What needs to be done: The records follow. Filter them to the lines that hold "computer".

Excerpted records:
★ ★ ★

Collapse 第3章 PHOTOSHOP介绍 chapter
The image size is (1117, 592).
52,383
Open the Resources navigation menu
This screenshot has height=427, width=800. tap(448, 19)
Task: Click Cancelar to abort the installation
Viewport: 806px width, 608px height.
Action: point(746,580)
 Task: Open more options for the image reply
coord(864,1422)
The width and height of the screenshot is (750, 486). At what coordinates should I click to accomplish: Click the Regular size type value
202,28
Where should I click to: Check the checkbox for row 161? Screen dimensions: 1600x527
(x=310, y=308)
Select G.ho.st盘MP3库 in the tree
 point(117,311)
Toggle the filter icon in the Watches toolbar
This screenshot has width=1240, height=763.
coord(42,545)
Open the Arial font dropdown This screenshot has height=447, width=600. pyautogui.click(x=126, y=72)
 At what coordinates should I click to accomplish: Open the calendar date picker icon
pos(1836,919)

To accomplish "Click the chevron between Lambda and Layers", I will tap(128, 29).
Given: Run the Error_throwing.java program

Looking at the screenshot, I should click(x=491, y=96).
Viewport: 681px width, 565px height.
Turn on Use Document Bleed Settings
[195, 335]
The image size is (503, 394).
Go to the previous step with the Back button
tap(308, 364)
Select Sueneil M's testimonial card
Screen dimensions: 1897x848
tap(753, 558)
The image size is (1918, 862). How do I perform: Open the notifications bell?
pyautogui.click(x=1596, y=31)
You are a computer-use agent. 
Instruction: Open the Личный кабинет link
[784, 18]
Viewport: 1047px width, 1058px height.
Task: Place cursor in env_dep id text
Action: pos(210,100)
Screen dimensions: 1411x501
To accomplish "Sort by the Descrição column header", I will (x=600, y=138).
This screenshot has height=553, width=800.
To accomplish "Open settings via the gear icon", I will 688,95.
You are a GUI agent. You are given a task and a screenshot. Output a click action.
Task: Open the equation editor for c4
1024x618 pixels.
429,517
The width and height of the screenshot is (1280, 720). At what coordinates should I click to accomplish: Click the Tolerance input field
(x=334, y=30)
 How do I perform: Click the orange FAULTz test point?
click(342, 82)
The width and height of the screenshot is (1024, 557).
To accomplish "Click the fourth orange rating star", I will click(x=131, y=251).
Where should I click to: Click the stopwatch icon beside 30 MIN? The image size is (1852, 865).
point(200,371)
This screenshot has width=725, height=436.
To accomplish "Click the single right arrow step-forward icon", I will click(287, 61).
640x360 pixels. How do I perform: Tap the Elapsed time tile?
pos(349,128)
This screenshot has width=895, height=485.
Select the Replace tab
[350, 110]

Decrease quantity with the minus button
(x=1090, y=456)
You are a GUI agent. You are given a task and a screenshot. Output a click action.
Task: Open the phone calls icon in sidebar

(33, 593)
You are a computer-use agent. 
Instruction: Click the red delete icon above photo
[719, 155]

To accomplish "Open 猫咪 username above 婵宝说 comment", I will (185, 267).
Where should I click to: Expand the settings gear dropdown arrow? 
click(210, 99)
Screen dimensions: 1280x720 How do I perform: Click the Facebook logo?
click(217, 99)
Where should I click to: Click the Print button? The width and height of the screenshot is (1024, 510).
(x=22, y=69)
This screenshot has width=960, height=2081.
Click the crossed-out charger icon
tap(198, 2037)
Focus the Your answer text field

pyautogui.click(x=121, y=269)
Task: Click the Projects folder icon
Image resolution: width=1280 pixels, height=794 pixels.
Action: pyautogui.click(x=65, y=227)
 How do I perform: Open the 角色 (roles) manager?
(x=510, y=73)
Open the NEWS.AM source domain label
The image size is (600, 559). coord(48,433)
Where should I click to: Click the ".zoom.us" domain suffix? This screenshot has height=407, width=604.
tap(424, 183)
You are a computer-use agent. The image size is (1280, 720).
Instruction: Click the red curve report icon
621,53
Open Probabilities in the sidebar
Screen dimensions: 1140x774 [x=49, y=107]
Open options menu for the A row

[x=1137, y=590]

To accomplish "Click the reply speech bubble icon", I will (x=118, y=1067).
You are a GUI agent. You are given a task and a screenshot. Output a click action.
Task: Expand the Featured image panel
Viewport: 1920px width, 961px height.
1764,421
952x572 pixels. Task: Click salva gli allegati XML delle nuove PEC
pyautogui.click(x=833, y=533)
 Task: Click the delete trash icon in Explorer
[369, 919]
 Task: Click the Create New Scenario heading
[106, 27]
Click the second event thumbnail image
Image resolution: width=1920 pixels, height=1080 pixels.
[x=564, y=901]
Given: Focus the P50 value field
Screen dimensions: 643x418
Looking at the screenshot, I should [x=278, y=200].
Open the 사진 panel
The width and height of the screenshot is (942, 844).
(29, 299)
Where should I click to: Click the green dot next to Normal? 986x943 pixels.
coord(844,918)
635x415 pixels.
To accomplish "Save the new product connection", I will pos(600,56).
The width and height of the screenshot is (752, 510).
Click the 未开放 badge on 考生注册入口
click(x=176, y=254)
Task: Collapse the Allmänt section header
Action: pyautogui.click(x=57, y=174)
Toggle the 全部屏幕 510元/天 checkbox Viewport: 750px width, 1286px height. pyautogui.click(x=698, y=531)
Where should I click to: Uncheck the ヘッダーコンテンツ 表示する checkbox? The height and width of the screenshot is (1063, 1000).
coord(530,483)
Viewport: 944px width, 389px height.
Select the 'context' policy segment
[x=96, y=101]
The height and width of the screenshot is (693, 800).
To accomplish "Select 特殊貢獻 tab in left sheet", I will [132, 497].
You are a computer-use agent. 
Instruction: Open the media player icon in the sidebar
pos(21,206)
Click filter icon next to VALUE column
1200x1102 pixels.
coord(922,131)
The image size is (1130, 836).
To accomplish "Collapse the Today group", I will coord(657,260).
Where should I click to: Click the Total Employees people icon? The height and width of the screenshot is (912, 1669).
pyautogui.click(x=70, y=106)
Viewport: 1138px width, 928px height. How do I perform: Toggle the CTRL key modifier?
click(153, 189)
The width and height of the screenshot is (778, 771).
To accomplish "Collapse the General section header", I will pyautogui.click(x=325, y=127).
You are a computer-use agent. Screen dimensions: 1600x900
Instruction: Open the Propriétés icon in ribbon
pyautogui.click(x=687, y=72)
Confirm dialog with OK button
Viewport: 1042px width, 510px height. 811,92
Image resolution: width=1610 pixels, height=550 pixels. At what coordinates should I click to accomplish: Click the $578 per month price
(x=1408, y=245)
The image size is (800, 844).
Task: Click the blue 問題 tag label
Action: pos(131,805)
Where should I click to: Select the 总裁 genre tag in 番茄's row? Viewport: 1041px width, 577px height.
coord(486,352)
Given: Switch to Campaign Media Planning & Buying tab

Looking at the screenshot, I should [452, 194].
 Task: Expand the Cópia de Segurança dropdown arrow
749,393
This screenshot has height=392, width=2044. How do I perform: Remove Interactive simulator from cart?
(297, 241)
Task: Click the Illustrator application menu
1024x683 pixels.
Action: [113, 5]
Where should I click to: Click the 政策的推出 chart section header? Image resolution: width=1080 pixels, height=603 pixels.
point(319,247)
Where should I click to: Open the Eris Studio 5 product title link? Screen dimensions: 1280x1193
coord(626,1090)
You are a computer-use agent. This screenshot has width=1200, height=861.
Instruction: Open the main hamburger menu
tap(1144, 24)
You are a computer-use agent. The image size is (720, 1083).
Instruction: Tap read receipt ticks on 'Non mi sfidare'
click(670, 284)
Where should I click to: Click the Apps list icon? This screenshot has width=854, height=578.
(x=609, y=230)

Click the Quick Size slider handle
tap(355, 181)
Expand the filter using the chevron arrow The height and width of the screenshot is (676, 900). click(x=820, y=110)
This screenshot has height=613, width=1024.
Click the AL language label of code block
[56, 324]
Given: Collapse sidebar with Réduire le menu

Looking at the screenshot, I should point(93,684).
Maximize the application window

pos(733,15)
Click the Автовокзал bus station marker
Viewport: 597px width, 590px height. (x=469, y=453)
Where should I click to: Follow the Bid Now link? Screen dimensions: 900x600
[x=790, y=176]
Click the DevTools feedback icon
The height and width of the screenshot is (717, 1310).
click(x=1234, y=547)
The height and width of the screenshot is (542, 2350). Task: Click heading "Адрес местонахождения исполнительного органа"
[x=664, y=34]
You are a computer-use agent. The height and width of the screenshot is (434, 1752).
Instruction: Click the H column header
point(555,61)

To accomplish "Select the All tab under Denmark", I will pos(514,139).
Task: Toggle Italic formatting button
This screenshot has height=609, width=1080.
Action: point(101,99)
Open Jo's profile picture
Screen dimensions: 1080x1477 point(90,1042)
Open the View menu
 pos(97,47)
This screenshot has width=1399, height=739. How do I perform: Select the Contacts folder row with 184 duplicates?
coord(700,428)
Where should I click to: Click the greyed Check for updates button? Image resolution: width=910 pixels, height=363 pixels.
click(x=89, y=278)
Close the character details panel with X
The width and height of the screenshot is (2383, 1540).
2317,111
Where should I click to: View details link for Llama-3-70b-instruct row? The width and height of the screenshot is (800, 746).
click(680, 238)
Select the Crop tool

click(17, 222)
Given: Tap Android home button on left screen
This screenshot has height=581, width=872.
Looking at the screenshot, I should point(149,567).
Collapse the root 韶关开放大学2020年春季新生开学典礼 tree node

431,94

★ ★ ★

Task answer:
You are a computer-use agent. 
You are a computer-use agent. 
You are a computer-use agent. The image size is (1280, 720).
You are a computer-use agent. 
You are a computer-use agent. Screen dimensions: 1600x900
You are a computer-use agent. This screenshot has width=1200, height=861.
You are a computer-use agent. The image size is (720, 1083).
You are a computer-use agent. The height and width of the screenshot is (434, 1752).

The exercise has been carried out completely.